Problem to work on
I need the records below restated word for word, without their pictures.

Data records
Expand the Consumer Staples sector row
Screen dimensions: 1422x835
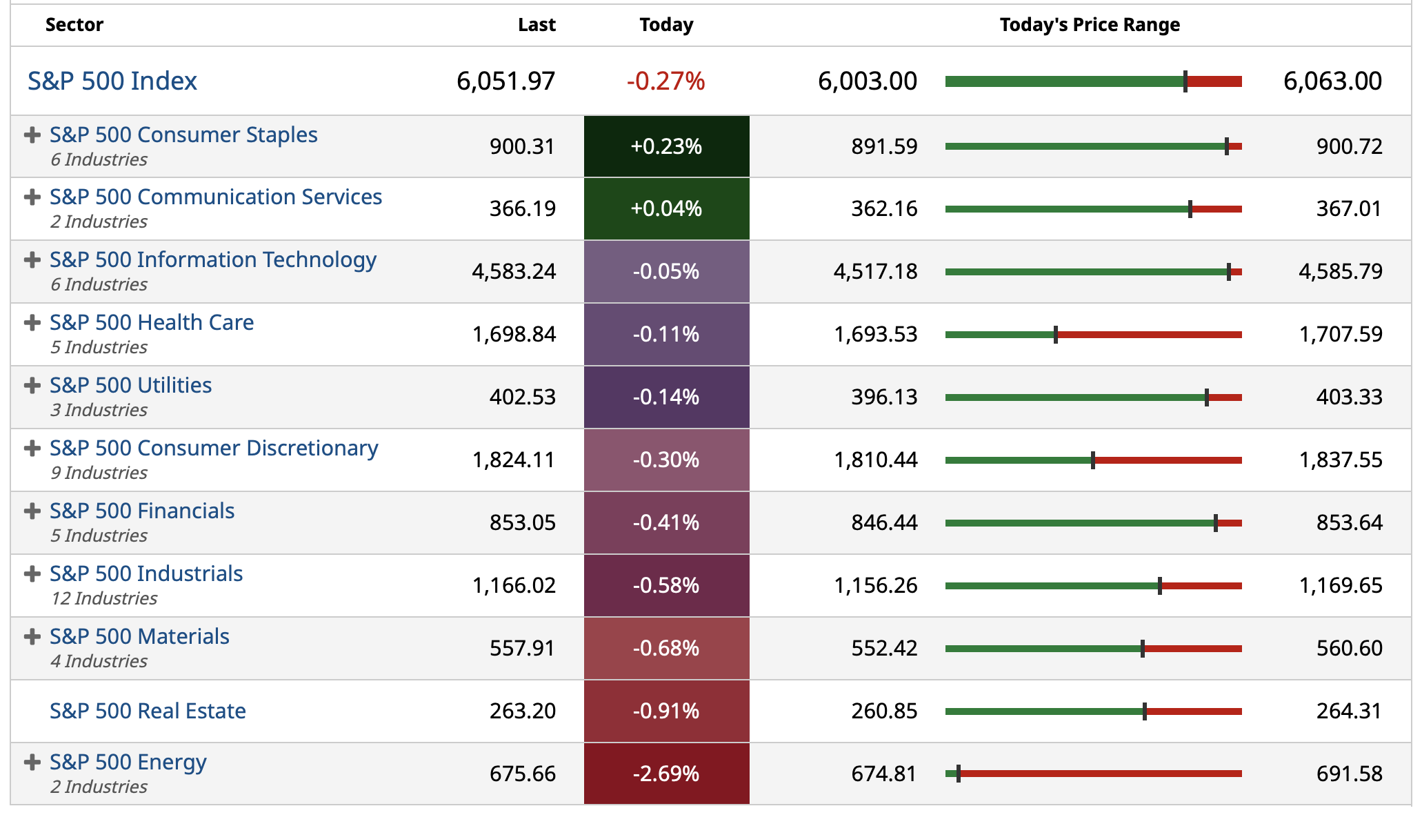pos(32,135)
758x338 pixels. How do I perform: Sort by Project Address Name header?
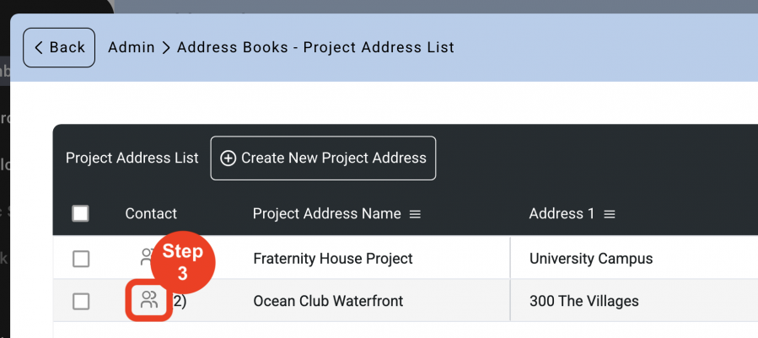tap(326, 214)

Task answer
Expand the Consumer Staples sector row
Screen dimensions: 1422x835
pos(32,135)
758x338 pixels. How do I perform: Sort by Project Address Name header?
tap(326, 214)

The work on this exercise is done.